Task description
Word for word, repeat each record that follows.
-- Material for the task follows --
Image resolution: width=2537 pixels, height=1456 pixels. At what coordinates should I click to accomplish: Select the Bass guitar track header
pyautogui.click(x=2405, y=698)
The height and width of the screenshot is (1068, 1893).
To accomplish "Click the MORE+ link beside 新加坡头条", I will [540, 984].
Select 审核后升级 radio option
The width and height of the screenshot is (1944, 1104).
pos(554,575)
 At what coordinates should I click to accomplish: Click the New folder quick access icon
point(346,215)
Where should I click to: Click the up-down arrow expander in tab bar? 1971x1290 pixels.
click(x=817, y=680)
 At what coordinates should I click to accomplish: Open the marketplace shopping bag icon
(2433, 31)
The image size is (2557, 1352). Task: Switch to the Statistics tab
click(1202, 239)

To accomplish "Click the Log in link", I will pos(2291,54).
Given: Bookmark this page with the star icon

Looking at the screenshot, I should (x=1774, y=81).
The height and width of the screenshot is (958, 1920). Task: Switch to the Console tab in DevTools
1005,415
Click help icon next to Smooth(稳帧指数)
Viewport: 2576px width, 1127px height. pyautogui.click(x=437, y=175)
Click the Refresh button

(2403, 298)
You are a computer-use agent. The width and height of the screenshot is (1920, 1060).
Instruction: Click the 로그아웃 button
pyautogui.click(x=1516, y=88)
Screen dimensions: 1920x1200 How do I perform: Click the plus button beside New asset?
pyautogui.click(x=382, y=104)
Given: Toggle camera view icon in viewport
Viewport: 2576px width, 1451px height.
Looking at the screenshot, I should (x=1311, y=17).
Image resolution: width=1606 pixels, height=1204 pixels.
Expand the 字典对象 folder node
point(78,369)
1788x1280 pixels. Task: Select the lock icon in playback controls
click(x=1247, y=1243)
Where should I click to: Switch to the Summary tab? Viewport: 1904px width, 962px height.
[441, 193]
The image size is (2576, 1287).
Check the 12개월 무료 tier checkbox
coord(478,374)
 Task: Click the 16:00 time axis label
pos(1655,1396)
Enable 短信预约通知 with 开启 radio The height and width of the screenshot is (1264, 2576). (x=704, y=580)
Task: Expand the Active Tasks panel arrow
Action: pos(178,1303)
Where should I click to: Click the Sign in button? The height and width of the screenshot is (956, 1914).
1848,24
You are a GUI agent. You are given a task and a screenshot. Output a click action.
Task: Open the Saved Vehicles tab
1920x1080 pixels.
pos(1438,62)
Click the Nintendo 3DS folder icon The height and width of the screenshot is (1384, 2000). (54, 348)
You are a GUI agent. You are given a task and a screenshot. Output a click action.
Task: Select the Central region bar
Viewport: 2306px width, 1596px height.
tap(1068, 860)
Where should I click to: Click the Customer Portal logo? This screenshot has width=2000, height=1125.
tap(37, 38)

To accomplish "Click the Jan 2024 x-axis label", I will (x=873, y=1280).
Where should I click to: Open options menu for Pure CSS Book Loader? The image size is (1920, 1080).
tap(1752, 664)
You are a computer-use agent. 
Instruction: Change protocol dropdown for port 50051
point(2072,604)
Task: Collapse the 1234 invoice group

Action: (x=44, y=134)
-- Material for the task concluded --
Task output
Image resolution: width=2537 pixels, height=1456 pixels. At what coordinates should I click to accomplish: Select the Bass guitar track header
pyautogui.click(x=2405, y=698)
The height and width of the screenshot is (1068, 1893).
To accomplish "Click the MORE+ link beside 新加坡头条", I will [540, 984].
Select 审核后升级 radio option
The width and height of the screenshot is (1944, 1104).
pos(554,575)
 At what coordinates should I click to accomplish: Click the New folder quick access icon
point(346,215)
Where should I click to: Click the up-down arrow expander in tab bar? 1971x1290 pixels.
click(x=817, y=680)
 At what coordinates should I click to accomplish: Open the marketplace shopping bag icon
(2433, 31)
The image size is (2557, 1352). Task: Switch to the Statistics tab
click(1202, 239)

To accomplish "Click the Log in link", I will pos(2291,54).
Given: Bookmark this page with the star icon

Looking at the screenshot, I should (x=1774, y=81).
The height and width of the screenshot is (958, 1920). Task: Switch to the Console tab in DevTools
1005,415
Click help icon next to Smooth(稳帧指数)
Viewport: 2576px width, 1127px height. pyautogui.click(x=437, y=175)
Click the Refresh button

(2403, 298)
You are a computer-use agent. The width and height of the screenshot is (1920, 1060).
Instruction: Click the 로그아웃 button
pyautogui.click(x=1516, y=88)
Screen dimensions: 1920x1200 How do I perform: Click the plus button beside New asset?
pyautogui.click(x=382, y=104)
Given: Toggle camera view icon in viewport
Viewport: 2576px width, 1451px height.
Looking at the screenshot, I should (x=1311, y=17).
Image resolution: width=1606 pixels, height=1204 pixels.
Expand the 字典对象 folder node
point(78,369)
1788x1280 pixels. Task: Select the lock icon in playback controls
click(x=1247, y=1243)
Where should I click to: Switch to the Summary tab? Viewport: 1904px width, 962px height.
[441, 193]
The image size is (2576, 1287).
Check the 12개월 무료 tier checkbox
coord(478,374)
 Task: Click the 16:00 time axis label
pos(1655,1396)
Enable 短信预约通知 with 开启 radio The height and width of the screenshot is (1264, 2576). (x=704, y=580)
Task: Expand the Active Tasks panel arrow
Action: pos(178,1303)
Where should I click to: Click the Sign in button? The height and width of the screenshot is (956, 1914).
1848,24
You are a GUI agent. You are given a task and a screenshot. Output a click action.
Task: Open the Saved Vehicles tab
1920x1080 pixels.
pos(1438,62)
Click the Nintendo 3DS folder icon The height and width of the screenshot is (1384, 2000). (54, 348)
You are a GUI agent. You are given a task and a screenshot. Output a click action.
Task: Select the Central region bar
Viewport: 2306px width, 1596px height.
tap(1068, 860)
Where should I click to: Click the Customer Portal logo? This screenshot has width=2000, height=1125.
tap(37, 38)

To accomplish "Click the Jan 2024 x-axis label", I will (x=873, y=1280).
Where should I click to: Open options menu for Pure CSS Book Loader? The image size is (1920, 1080).
tap(1752, 664)
You are a computer-use agent. 
Instruction: Change protocol dropdown for port 50051
point(2072,604)
Task: Collapse the 1234 invoice group

Action: (x=44, y=134)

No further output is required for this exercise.